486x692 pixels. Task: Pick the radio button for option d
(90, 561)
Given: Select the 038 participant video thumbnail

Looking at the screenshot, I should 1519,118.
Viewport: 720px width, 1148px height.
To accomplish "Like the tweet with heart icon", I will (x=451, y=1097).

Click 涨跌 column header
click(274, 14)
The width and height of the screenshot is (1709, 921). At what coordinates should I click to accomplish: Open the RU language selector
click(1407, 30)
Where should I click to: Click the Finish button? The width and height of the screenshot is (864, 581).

☆ ☆ ☆ ☆ ☆

Format the rows as a JSON list of strings, one string per line and blank lines omitted, beginning at the line that contains "Given: Select the" and stopping at the end of the rows.

● ANSWER FOR THE TASK
[
  "Given: Select the 038 participant video thumbnail",
  "Looking at the screenshot, I should 1519,118.",
  "Viewport: 720px width, 1148px height.",
  "To accomplish \"Like the tweet with heart icon\", I will (x=451, y=1097).",
  "Click 涨跌 column header",
  "click(274, 14)",
  "The width and height of the screenshot is (1709, 921). At what coordinates should I click to accomplish: Open the RU language selector",
  "click(1407, 30)",
  "Where should I click to: Click the Finish button? The width and height of the screenshot is (864, 581)."
]